_Task details:_ Report all lines of the data below that hold the word "will".

_Source information:_
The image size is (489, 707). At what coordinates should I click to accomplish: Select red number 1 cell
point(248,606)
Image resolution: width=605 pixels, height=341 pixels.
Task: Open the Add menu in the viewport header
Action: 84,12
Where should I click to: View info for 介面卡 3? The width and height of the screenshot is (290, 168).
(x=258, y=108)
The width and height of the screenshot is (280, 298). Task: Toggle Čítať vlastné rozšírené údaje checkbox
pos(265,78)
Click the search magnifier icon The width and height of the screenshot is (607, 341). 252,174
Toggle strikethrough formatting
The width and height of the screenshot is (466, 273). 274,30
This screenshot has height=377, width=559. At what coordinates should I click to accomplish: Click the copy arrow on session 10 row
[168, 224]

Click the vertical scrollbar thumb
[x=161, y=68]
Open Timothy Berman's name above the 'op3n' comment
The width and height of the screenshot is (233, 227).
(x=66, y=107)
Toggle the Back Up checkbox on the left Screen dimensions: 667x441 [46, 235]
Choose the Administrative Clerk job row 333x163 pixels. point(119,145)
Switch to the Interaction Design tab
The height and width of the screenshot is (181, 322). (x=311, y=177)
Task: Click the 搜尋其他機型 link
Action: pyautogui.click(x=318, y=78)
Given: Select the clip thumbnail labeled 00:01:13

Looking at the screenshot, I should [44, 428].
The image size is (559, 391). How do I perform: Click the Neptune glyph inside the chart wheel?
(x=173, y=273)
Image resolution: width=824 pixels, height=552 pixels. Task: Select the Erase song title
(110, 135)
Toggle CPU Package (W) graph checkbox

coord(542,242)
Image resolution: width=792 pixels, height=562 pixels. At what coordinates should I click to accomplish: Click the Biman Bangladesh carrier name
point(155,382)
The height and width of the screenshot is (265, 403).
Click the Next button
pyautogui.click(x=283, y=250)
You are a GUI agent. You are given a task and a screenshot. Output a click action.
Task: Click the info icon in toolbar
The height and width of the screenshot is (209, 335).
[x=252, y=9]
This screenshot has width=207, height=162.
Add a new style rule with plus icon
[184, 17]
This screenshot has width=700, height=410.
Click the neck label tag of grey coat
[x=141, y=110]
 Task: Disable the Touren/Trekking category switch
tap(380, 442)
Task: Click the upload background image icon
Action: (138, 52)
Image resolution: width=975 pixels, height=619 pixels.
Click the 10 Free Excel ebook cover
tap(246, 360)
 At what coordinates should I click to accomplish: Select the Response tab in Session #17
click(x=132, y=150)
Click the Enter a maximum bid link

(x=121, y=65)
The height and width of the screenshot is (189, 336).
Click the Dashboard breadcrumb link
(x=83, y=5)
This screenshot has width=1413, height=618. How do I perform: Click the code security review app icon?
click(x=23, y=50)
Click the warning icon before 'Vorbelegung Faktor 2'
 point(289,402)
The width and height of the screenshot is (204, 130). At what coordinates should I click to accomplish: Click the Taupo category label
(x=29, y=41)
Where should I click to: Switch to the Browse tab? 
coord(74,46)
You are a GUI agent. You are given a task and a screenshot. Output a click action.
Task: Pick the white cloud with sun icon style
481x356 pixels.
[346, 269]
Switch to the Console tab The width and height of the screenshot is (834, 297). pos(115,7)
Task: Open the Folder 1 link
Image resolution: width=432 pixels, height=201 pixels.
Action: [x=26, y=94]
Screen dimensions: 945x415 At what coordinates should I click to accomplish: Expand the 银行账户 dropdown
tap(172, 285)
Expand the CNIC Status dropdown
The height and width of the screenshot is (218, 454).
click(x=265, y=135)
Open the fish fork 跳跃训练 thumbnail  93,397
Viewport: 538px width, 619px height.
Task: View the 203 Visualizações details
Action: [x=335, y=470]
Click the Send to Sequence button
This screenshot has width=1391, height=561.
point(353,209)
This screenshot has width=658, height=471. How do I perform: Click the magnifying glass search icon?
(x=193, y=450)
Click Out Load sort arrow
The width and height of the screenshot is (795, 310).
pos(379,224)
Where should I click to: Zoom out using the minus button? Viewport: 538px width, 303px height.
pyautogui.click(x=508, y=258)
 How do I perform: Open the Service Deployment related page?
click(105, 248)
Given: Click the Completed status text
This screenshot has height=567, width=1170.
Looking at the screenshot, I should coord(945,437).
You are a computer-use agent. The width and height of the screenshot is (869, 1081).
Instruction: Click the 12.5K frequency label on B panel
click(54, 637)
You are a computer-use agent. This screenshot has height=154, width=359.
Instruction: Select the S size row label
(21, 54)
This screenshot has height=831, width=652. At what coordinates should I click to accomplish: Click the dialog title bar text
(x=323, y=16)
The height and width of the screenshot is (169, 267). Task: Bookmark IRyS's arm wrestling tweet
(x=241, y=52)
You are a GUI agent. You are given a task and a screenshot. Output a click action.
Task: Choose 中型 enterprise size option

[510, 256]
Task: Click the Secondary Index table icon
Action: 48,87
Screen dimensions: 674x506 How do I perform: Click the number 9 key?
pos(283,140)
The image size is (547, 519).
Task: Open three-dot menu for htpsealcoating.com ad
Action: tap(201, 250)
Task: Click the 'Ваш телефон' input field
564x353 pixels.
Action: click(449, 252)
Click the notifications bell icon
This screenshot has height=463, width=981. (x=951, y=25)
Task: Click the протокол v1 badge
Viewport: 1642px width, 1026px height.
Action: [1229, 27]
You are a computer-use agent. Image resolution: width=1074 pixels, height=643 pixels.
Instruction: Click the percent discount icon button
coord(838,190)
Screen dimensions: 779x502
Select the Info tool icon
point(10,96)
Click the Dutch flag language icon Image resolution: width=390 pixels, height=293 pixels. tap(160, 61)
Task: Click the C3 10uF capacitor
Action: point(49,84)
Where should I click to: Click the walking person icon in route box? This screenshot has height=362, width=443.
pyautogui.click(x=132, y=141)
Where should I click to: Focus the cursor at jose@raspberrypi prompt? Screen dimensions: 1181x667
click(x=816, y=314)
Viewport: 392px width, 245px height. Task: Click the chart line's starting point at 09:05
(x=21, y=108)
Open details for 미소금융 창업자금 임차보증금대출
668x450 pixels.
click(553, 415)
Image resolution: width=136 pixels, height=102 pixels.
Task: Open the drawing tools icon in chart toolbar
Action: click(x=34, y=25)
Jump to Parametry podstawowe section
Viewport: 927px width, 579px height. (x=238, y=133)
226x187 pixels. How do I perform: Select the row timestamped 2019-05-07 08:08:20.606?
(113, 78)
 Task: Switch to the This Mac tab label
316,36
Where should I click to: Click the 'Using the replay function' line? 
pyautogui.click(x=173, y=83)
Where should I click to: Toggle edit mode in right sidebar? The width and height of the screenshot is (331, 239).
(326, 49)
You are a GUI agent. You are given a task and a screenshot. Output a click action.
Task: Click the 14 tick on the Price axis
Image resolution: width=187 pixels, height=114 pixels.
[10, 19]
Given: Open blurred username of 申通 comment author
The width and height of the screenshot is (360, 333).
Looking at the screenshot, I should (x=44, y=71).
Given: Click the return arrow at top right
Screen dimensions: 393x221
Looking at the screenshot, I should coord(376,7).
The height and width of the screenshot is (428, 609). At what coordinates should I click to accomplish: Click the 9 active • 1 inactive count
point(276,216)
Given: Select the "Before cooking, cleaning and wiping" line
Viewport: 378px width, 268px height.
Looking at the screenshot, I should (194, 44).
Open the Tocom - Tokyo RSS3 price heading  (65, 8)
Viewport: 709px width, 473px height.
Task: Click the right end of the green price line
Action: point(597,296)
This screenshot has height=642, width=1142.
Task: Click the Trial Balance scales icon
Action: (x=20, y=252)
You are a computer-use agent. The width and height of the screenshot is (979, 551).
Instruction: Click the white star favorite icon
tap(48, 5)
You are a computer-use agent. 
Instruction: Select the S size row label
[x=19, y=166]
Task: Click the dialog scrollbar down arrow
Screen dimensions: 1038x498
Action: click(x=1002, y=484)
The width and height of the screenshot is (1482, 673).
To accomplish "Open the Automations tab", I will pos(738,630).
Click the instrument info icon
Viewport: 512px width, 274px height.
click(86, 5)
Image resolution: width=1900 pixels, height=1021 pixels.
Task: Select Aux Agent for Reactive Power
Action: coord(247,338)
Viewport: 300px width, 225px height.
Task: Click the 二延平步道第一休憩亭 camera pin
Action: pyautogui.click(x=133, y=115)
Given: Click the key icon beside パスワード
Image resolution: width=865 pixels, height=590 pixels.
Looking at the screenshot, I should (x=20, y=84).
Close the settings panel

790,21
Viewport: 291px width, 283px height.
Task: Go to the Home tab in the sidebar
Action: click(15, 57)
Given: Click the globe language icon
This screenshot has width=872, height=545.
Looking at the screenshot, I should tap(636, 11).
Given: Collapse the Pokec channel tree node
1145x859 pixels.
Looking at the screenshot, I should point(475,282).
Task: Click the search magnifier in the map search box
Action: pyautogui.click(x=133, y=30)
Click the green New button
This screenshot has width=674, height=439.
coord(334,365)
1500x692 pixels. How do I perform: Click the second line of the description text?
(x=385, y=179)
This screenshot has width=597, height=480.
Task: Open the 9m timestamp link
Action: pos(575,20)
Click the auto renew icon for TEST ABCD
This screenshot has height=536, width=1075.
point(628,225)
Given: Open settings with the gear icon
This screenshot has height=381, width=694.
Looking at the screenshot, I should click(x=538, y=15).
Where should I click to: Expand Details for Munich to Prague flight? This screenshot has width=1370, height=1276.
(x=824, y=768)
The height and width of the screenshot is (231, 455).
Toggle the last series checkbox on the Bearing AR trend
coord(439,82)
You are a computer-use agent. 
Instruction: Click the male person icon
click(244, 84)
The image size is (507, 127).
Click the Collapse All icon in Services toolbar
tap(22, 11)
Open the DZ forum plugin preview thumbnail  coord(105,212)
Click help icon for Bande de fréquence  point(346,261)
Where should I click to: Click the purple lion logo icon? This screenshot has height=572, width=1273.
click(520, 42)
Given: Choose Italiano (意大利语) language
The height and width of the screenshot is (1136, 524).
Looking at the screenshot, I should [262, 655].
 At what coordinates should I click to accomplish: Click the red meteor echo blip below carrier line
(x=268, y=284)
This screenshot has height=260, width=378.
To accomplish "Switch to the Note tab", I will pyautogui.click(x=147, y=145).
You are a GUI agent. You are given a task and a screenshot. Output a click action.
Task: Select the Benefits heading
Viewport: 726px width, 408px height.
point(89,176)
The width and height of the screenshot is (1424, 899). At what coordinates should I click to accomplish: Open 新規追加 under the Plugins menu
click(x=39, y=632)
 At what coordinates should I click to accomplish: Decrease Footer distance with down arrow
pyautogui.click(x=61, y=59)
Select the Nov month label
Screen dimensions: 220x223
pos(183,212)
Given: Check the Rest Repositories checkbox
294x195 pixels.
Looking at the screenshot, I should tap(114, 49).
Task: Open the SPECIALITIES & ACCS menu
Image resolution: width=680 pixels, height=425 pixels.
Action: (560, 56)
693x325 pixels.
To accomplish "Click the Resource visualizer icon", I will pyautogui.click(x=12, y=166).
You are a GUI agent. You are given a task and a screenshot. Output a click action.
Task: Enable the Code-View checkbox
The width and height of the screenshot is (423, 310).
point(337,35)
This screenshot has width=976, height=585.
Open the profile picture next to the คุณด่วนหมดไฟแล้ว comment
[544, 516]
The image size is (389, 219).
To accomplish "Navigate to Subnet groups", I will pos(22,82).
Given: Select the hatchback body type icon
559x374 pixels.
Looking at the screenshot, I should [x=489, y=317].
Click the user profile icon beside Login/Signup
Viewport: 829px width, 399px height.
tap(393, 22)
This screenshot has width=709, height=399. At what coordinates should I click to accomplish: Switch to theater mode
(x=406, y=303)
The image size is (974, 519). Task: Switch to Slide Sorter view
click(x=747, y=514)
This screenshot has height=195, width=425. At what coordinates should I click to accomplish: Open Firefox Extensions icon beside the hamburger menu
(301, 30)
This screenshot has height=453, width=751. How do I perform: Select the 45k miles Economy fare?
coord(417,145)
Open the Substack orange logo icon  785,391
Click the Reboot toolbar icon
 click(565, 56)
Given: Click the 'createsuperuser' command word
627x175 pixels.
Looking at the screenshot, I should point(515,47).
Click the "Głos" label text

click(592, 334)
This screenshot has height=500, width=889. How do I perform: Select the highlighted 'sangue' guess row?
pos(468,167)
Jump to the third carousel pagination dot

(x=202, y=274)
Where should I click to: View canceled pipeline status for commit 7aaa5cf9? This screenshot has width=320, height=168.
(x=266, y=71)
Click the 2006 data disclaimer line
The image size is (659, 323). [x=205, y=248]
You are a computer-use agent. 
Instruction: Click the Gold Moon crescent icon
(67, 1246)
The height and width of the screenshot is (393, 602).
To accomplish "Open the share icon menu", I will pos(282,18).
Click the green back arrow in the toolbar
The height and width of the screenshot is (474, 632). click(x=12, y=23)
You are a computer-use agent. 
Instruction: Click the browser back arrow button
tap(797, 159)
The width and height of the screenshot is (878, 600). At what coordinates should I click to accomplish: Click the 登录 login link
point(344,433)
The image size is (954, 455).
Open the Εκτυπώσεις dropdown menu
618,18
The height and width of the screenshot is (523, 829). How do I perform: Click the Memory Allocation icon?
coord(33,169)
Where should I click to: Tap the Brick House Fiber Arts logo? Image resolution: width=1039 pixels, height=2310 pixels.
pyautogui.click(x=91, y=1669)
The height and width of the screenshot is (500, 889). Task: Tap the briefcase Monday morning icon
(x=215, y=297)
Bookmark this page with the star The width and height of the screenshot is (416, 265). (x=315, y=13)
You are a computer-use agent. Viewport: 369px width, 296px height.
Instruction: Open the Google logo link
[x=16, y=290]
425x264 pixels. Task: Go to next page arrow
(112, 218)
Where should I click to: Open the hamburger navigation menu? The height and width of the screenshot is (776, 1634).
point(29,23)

_Exercise result:_
To accomplish "Open the Automations tab", I will pos(738,630).
To accomplish "Switch to the Note tab", I will pyautogui.click(x=147, y=145).
To accomplish "Click the Resource visualizer icon", I will pyautogui.click(x=12, y=166).
To accomplish "Navigate to Subnet groups", I will pos(22,82).
To accomplish "Open the share icon menu", I will pos(282,18).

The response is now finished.